What are your OS and your version of python ? Also, can you attach an excel file (or a part of it) to a post (you may have to zip it first) ?

Thanks mate:-) I tried to write the code into python, and that went well:-) Im almost embarrased to ask, but how do i start the program? When i press "run module" I just get:
>>>
>>>

Reading my first post, im not sure i was clear enough on the output i need, i need the average value of each parameter (FSC and SSC) taken for all data points that have t=[0;1[, t=[1;2[, t=[2;3[ and so on as i need to see whether these average values changes over time.

I couldnt attach the whole file for some reason, even after it was zipped so i uploaded a little sample.

Im working on a Windows XP OS and i downloaded python 2.6.5., but if you prefer working on a different version i will get that:-)

I really appreciate you helping me mate:-)

Best regards, Casper:-)

Ok, I renamed your file inputfile.txt and the code below produces an outputfile.txt containing the averages.

# averages.py
from itertools import groupby

def gen_averages(input_triples):
    for second, triples in groupby(input_triples, lambda triple: int(triple[2])):
        a, b = 0.0, 0.0
        n = 0
        for x, y, t in triples:
            a += float(x)
            b += float(y)
            n += 1
        yield (a/n, b/n, second)

def gen_input(textfile):
    f = open(textfile)
    f.readline()
    for line in f:
        triple = tuple(float(x) for x in line.strip().replace(",", ".").split())
        assert(len(triple) == 3)
        yield triple

def compute_averages(inputfile, outputfile):
    with open(outputfile, "w") as out:
        for triple in gen_averages(gen_input(inputfile)):
            out.write("{0:<15.2f}{1:<15.2f}{2:d}\n".format(*triple))
if __name__ == "__main__":
    compute_averages("inputfile.txt", "outputfile.txt")
    print "done (see the output file)"

To run the program, you have 2 solutions: either you start IDLE (python gui), then you open averages.py (the name of the program) and you select 'Run Module' in idle's run menu, or you open a windows cmd shell, you go to the folder containing the program and you type python averages.py on the command line.

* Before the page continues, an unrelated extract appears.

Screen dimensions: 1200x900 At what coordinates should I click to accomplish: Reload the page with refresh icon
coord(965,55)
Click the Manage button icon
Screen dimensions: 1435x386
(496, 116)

The program must be modified if you want to read and write excel files instead of text files.

It works perfectly!!!! Thank you so much:-)
What do you want for it? I can pay you via my paypal account, would that work for you?

Best regards, Casper:-)

It works perfectly!!!! Thank you so much:-)
What do you want for it? I can pay you via my paypal account, would that work for you?

Best regards, Casper:-)

It's ok. It's only a small exercise for most members of the python forum :)

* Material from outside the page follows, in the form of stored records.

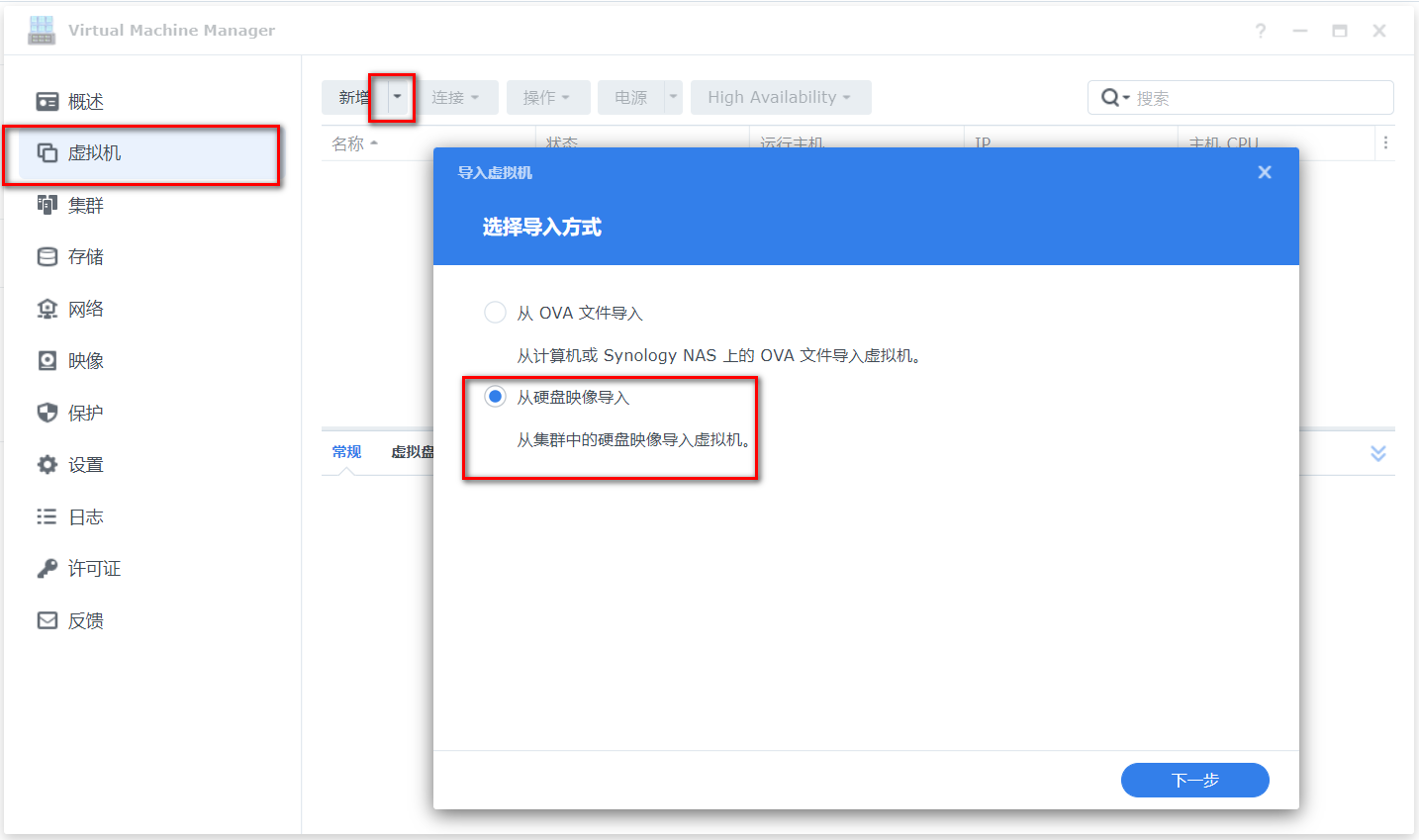Expand the 电源 power dropdown
This screenshot has height=840, width=1419.
[x=672, y=97]
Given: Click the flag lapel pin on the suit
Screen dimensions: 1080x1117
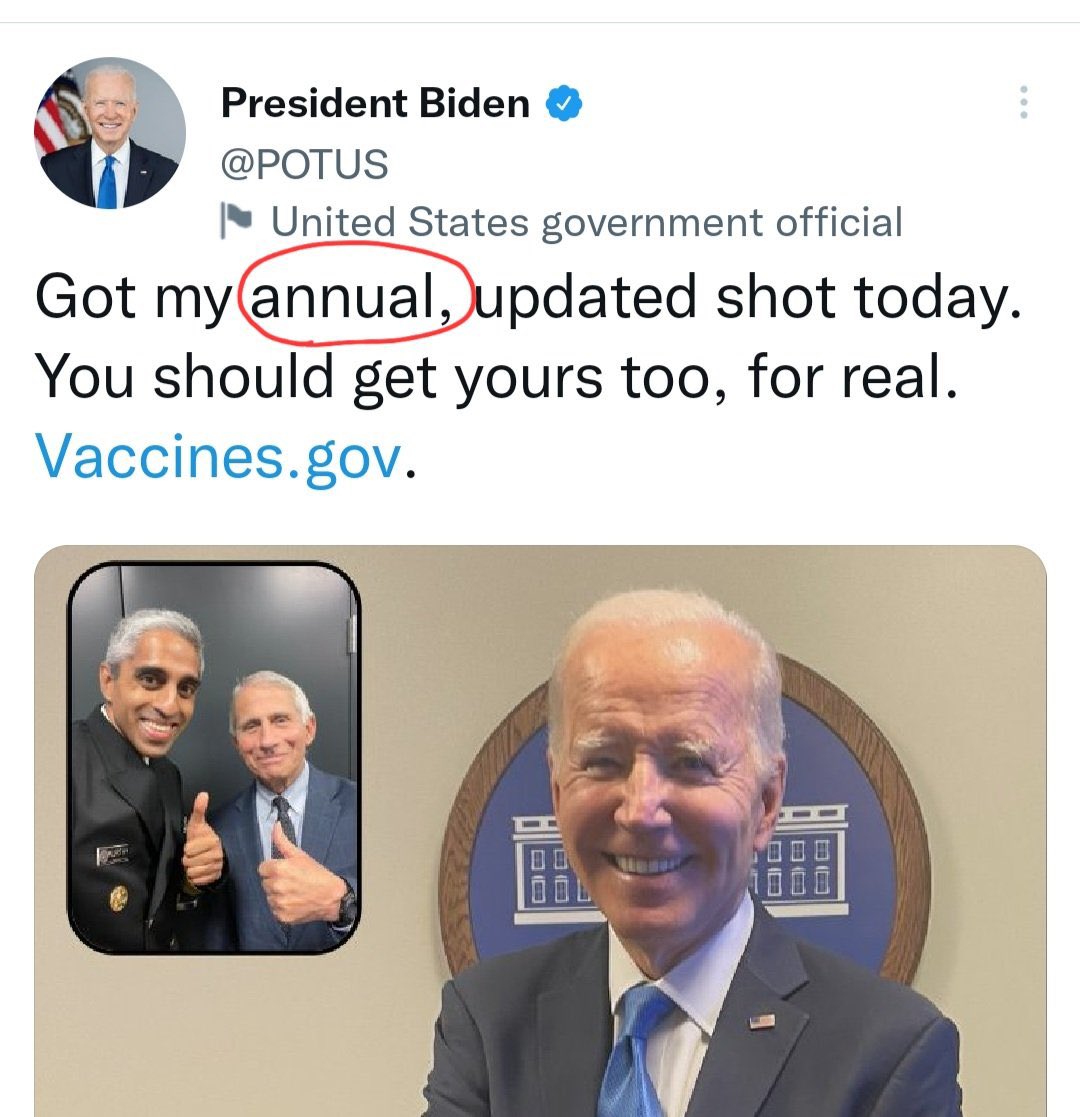Looking at the screenshot, I should pyautogui.click(x=762, y=1022).
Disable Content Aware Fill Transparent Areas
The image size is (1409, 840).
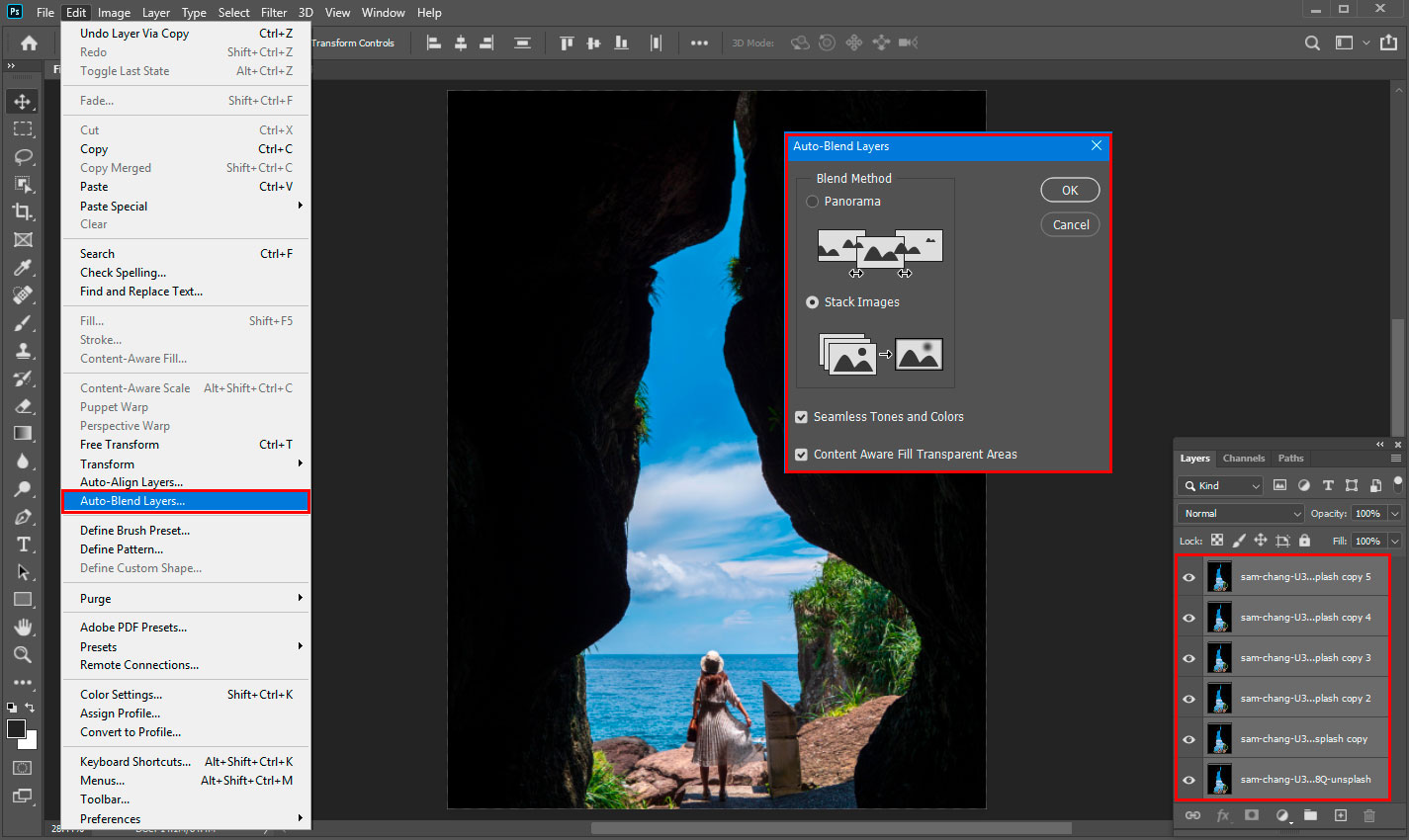click(802, 455)

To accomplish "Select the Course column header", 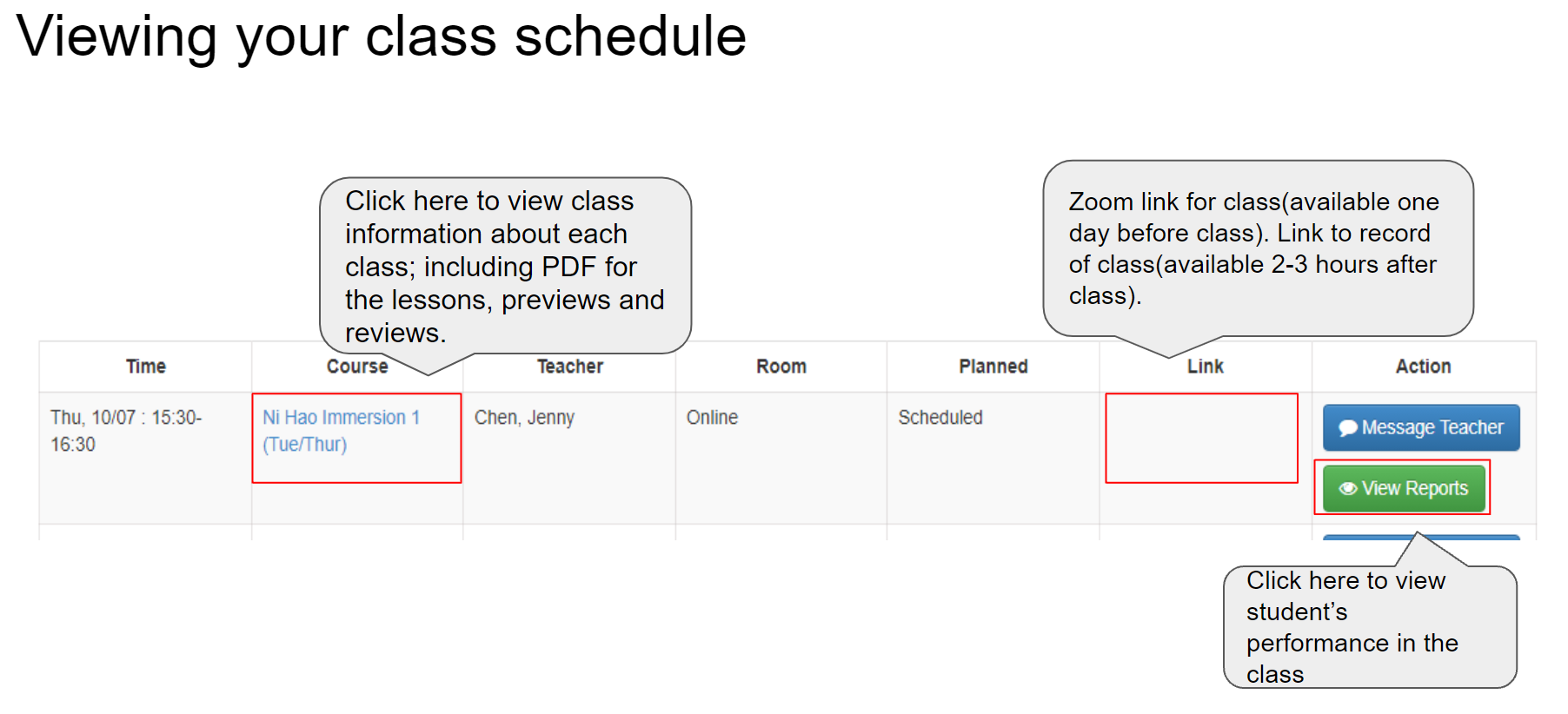I will [x=356, y=366].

Also, there is a little theoretical problem: your time samples are not uniformly distributed over the 1 second time intervals, so are you sure that a raw averaging is meaningful ? Shouldn't we design a special formula for the average over 1 second ?

commented: nice way to handle this +10

Really, wow thanks:-) The raw average should be meaningful, the values are a meassure of how individual cells scatter light, the scatter increases when the cells shrink. So the average scatter correlates well with the fraction of the cells sampled within one second that have shrunk.